Nächste Woche verabschieden sich die deutschen Ligen in die Winterpause. Über Fußball, Winter und Wetter, in Zeiten von Rasenheizung und Klimawandel.

Das Wetter ist den Deutschen ihr liebstes Sorgenkind. Mal ist es so, mal ist es anders, aber eigentlich nie richtig und vor allen Dingen ein guter Grund, sich darüber aufzuregen. Das Wetter hat sich gefälligst an die jahreszeitlich dazu passenden Gepflogenheiten zu halten. Im Sommer und zum Urlaub bitteschön heiß und trocken und pünktlich zu Weihnachten hat selbstverständlich Schnee zu liegen, bei knackigem Winterfrost. Doch meistens kommt es anders. Der Wettergott ist launisch. Das Winterwetter steht im Rahmenspielplan vieler Fußballverbände vorsichtshalber und verpflichtend in Form einer Winterspielpause festgeschrieben. Hier und da, vor allem in Skandinavien, macht das sehr viel Sinn. Fußball ist schließlich kein Wintersport, sollte man dort meinen. In Deutschland liegt dagegen bestenfalls Flensburg ein bisschen in skandinavischen Breiten und trotzdem ist diese Pause von etwa 4-6 Wochen, je nach Länderspielplanlage, seit der Saison 1986/87 in ganz Fußball-Deutschland Pflicht, egal ob's wintert oder nicht.

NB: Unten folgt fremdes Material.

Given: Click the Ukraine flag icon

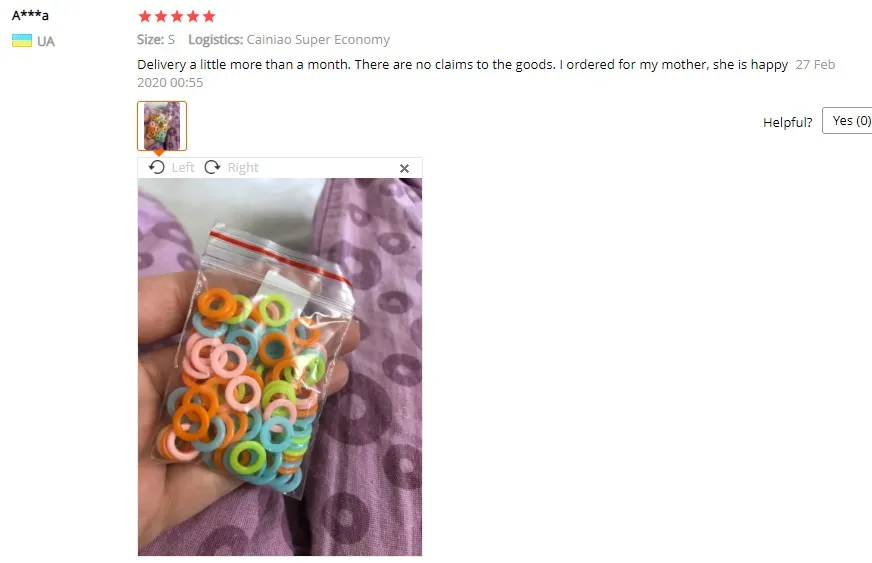Looking at the screenshot, I should pyautogui.click(x=22, y=41).
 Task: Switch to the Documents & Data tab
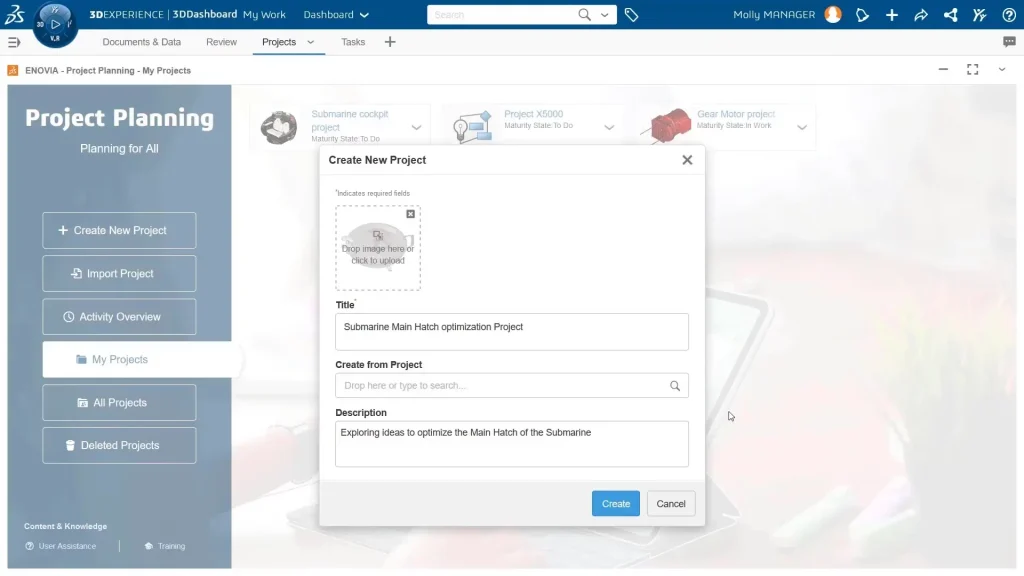click(141, 42)
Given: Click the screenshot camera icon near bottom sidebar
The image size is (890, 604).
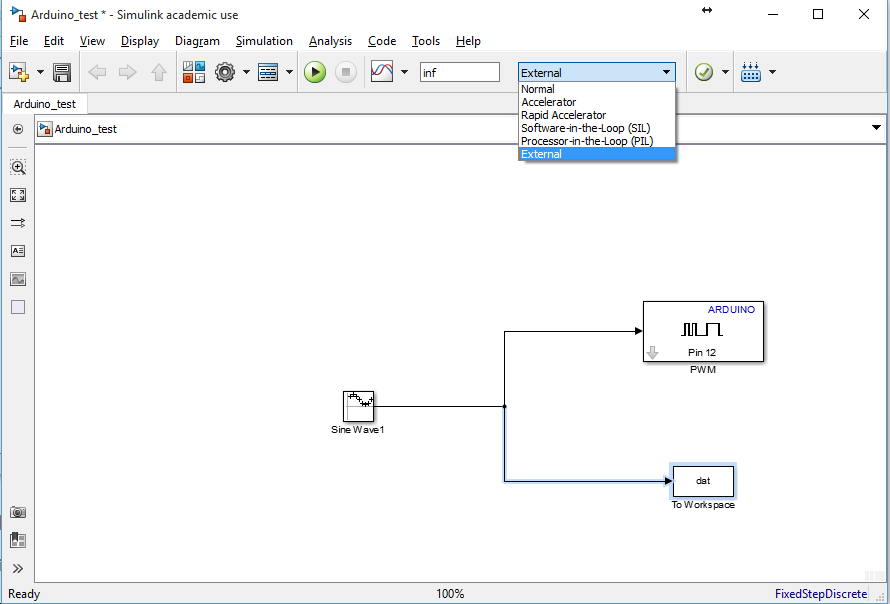Looking at the screenshot, I should [x=17, y=511].
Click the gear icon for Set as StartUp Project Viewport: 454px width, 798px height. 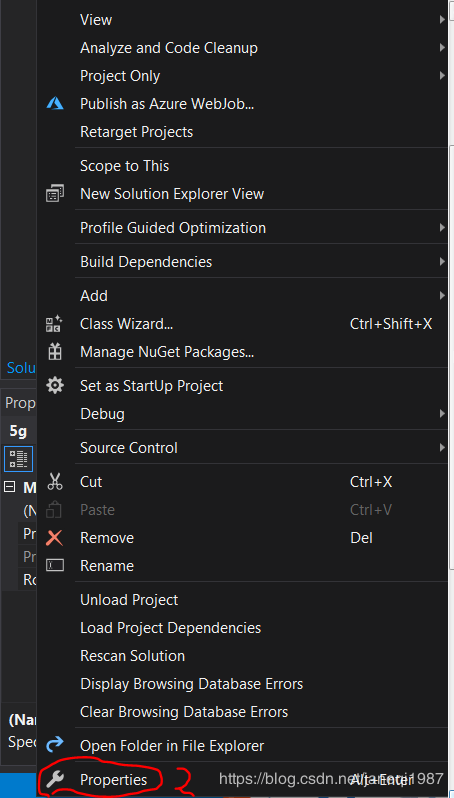coord(54,385)
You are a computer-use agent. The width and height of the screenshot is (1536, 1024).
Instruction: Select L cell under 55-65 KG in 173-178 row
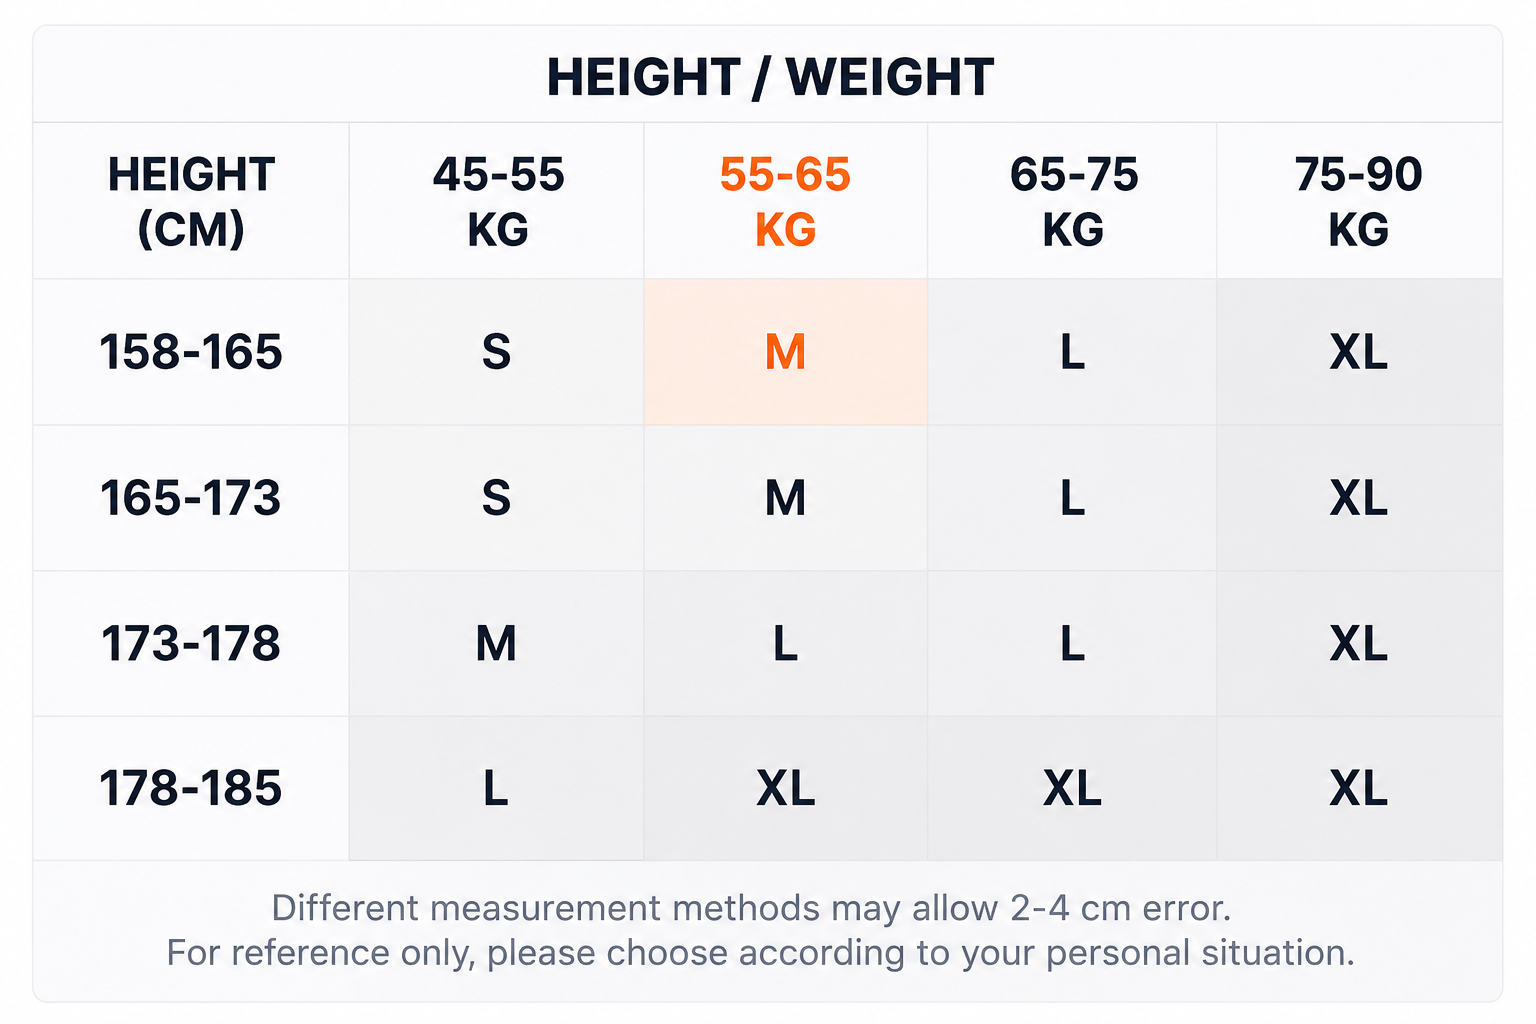pyautogui.click(x=786, y=643)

Dann können die Fußballer sich bei weißer Weihnacht mit Familie, Ochs und Esel in der heimelig warmen Stube ausspannen oder auch, wenn's die Versicherungs-Police erlaubt, im wahren Wintersport wetteifern und dabei eilig von verschneiten Hängen rutschen oder auf gefrorenen Seen, höchst elegante Pirouetten drehen. So haben sich die Spielplanplaner das damals vielleicht gedacht. Im Gründungsjahr der Bundesliga waren die Gründer noch nicht so gnädig. Obwohl sie unter dem Eindruck des gerade überstandenen, zweitkältesten Winters seit Jahrhunderten standen. Das war der Winter 1962/1963, der mit einer Mitteltemperatur von -5,5 Grad ganz Deutschland über zwei Monate in Kälte erstarren ließ.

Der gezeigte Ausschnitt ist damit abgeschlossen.